- [TASK STATEMENT]:
From the line containing "The image size" through the last line of the material, copy every line exactly, both ends inclusive; do not copy pictures.

(Beginning of GIVEN ENTRIES)

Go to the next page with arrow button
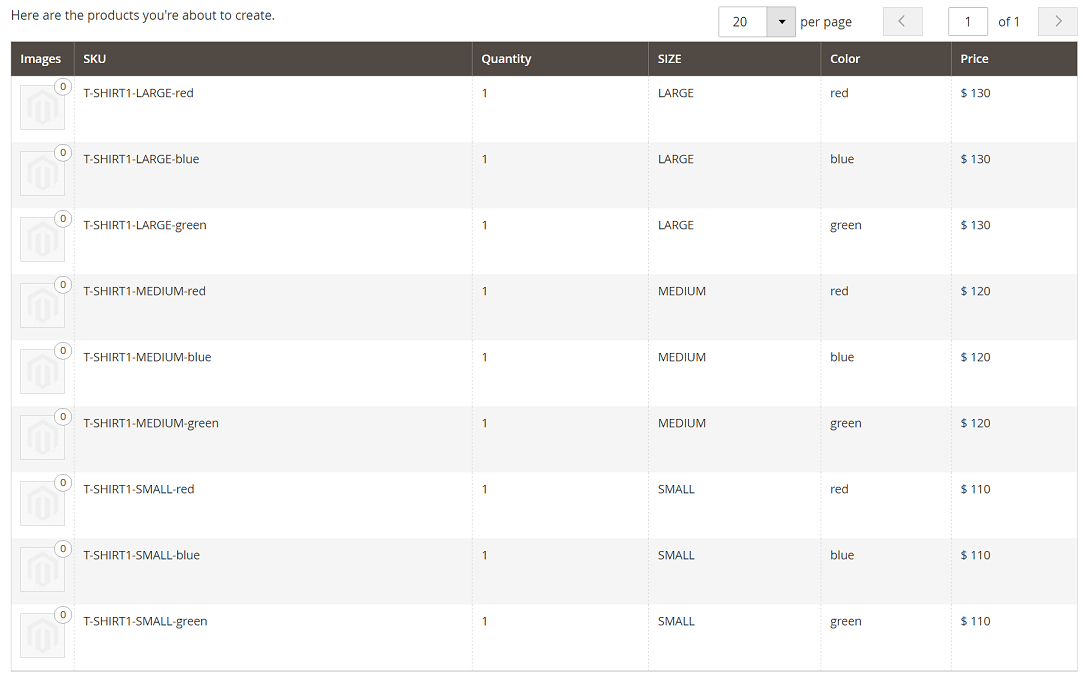Viewport: 1083px width, 683px height. pyautogui.click(x=1057, y=21)
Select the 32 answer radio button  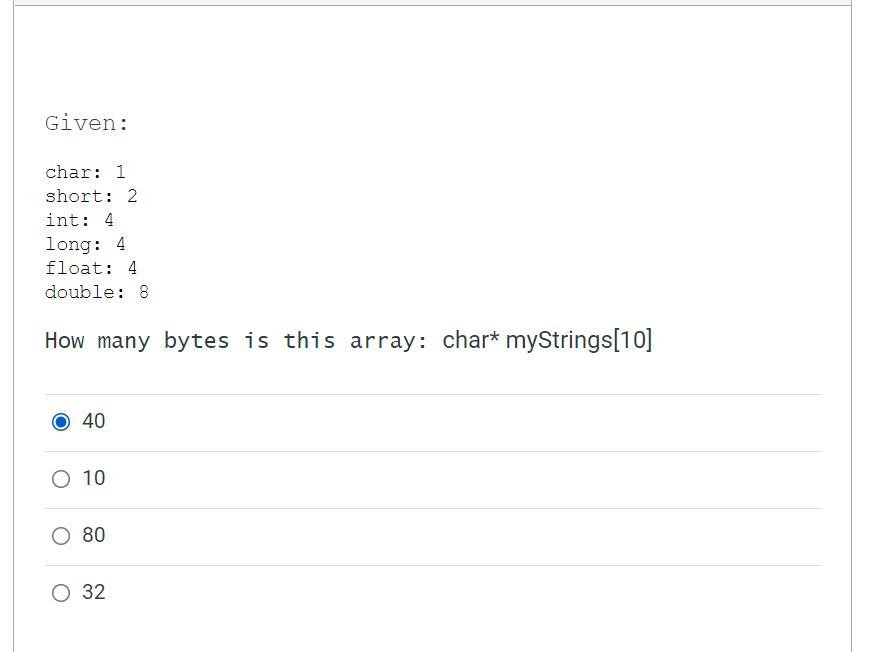click(61, 593)
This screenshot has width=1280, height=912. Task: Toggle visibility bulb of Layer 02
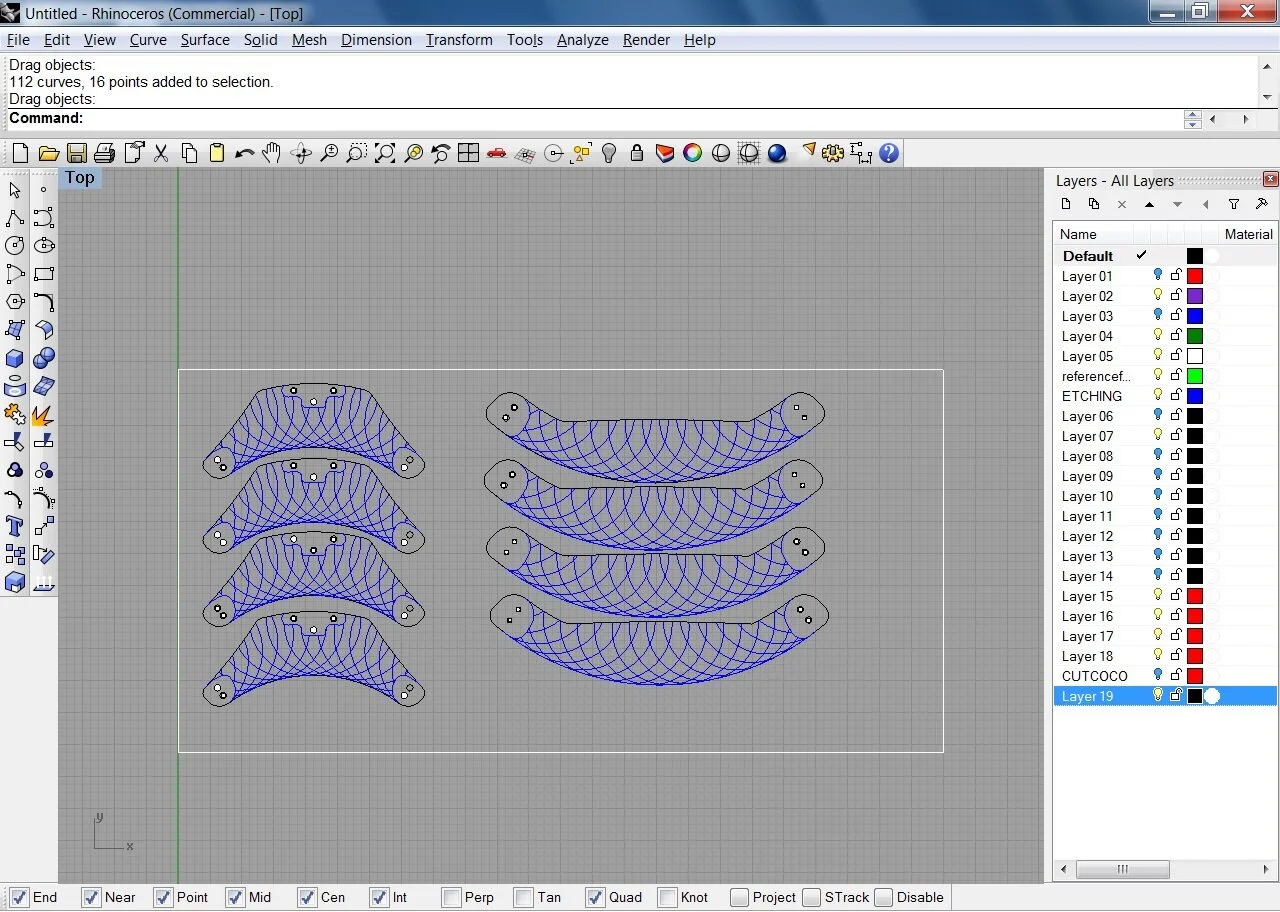[1158, 295]
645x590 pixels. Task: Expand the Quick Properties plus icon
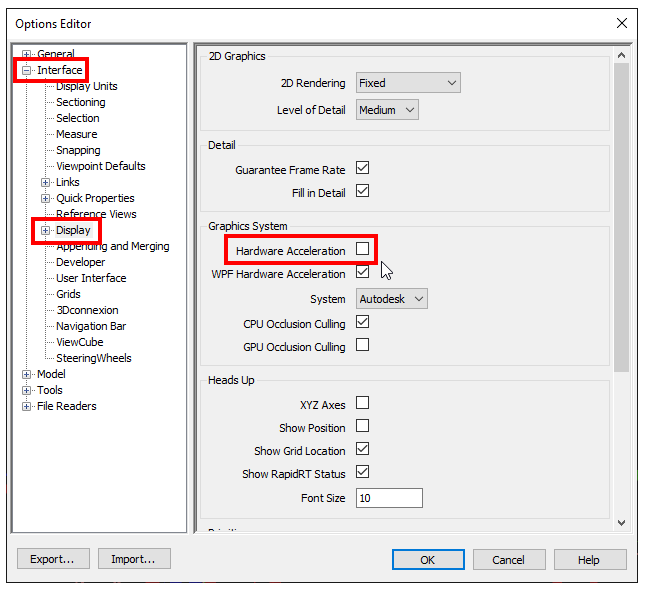[x=46, y=198]
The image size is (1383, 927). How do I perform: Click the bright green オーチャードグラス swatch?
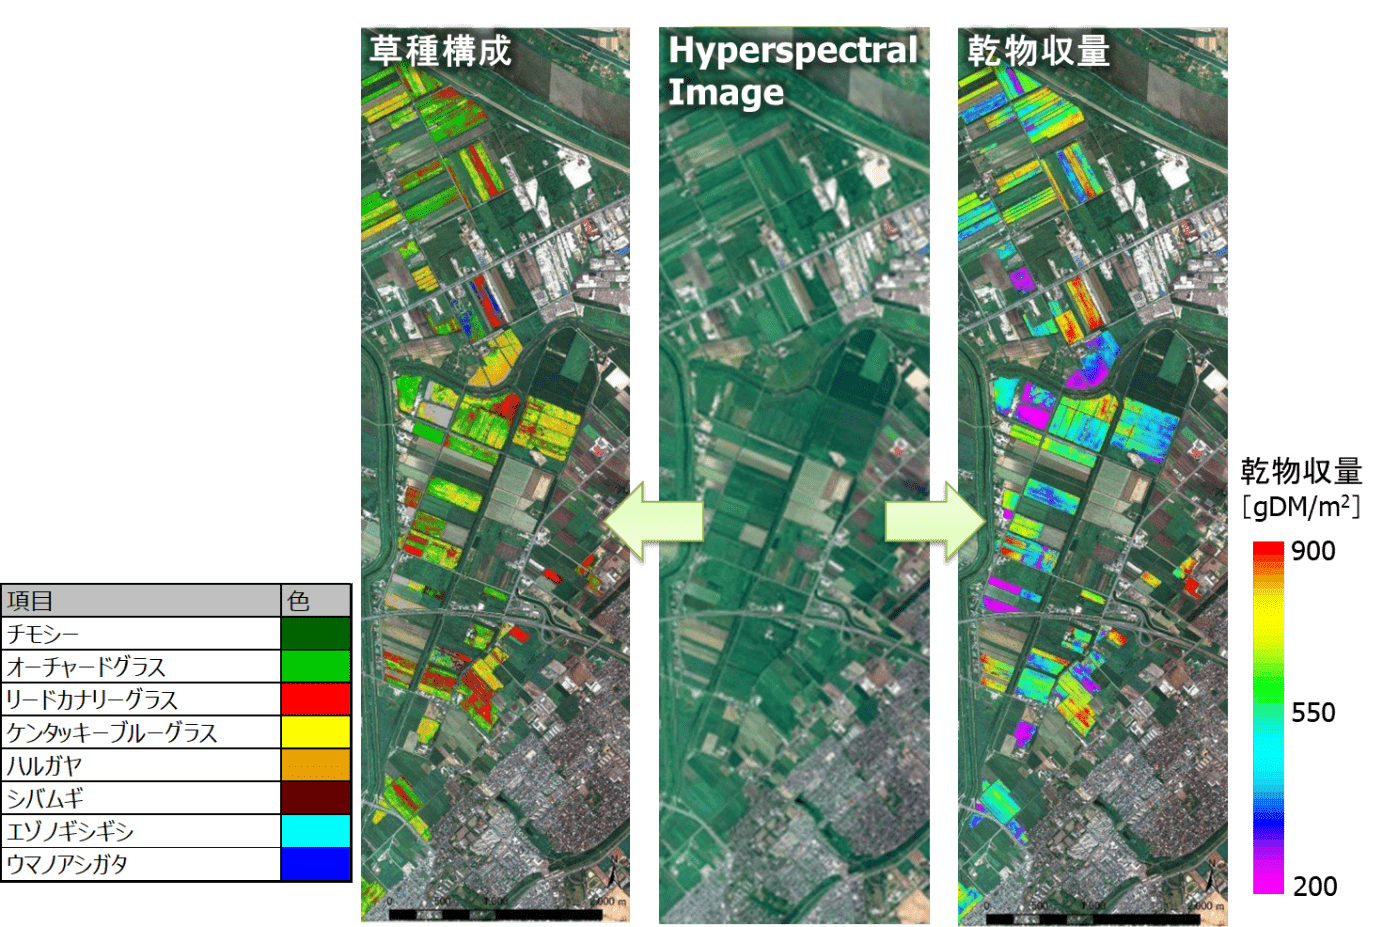point(316,667)
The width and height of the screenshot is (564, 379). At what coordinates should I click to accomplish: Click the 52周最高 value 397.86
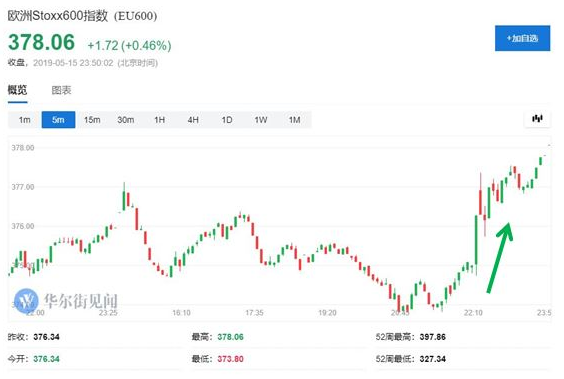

(End of GIVEN ENTRIES)

- [COMPLETED EXERCISE]:
The image size is (1383, 927). How do I perform: Click the bright green オーチャードグラス swatch?
point(316,667)
The width and height of the screenshot is (564, 379). At what coordinates should I click to accomplish: Click the 52周最高 value 397.86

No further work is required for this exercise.